The first node is a widget UI for Node-RED dashboard, which streams the data to Node-RED as chunks (text or binary) with proper back-pressure (i.e. waiting for the back-end to be ready before sending more data, to avoid memory exhaustion) https://github.com/alexandrainst/node-red-contrib-ui-upload
The second node is a normal Node-RED node, which is similar to the default "split" node, but more powerful: it supports a stream of binary or text chunks as input, supports back-pressure (wait for the rest of the downstream flow to be ready before informing the upstream flow to send more data), and outputs lines of text, either one by one, or by batches of lines for higher performance (e.g. when inserting in an SQL database). https://github.com/alexandrainst/node-red-contrib-chunks-to-lines
I hope some of you will find that useful. Feedback welcome!
Best regards, Alkarex
I was just wondering, mysql and postgresql have the load data infile and copy x from csv (respectively) options which inserts csv data in bulk, which is extremely fast (at least in mysql) compared to separate sql inserts.
300.000+ records per second should be doable (depending on database engine type). Still should split a large csv into smaller files.
A word of warning however, looking at the code for these nodes, I can see they access the internal runtime data structures. These data structures are not part of any published API for nodes to use and might change from time to time.
@bakman2 The database tools you mention are indeed good, and I use them myself, but they first require that you either have a file uploaded to the server somehow (also doubling the amount of disc space), and/or some kind of server access (e.g. SSH). Furthermore, the option I propose allows on-the-fly processing of data, e.g. for custom transformations or filtering before insertion. So those are not for the same type of workflows.
@knolleary Indeed! There is as far as I can see no "official" mechanism (yet?) in Node-RED for handling back-pressure in a (semi-)automated way (e.g. like piping in Bash/Unix). I believe that with simple conventions (similar to what I have done in those two nodes), such a mechanism could be made "official", and would cope out-of-the-box with larger payloads. I can gladly provide more information, a more precise proposal, and some help if you get interested
but they first require that you either have a file uploaded to the server somehow (also doubling the amount of disc space), and/or some kind of server access (e.g. SSH).
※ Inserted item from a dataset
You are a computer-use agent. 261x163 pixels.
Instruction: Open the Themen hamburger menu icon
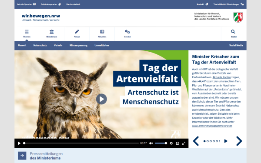(x=27, y=32)
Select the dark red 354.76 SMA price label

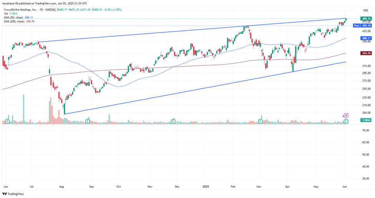366,53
This is true if you use the LOCAL keyword, else you can serve a file via the http-in/response nodes to the mysql database, which it can directly read. Then you could perform transforms on the csv output to the http-response node and it would still be faster than separate insert commands.
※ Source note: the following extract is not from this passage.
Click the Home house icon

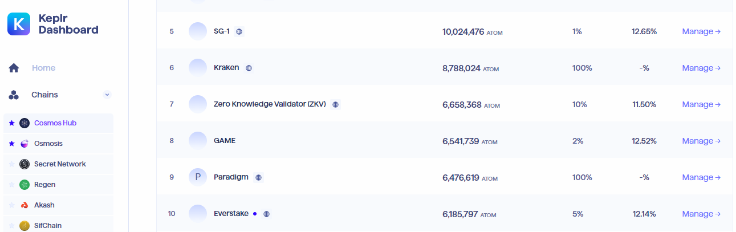(x=14, y=68)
@bakman2 I might have missed something, but as far as I can see, the HTTP-In node can only cope with very tiny files of at max a few megabytes, right? (Same for the CSV node). Furthermore, although not as fast as native commands, the suggested flow (which inserts 4000 lines at a time) has a decent (to me) speed of ~30.000 lines per second on my quick test (including network transfer to a humble remote server with non-SSD disk, and a bit ancient Intel i5 processor).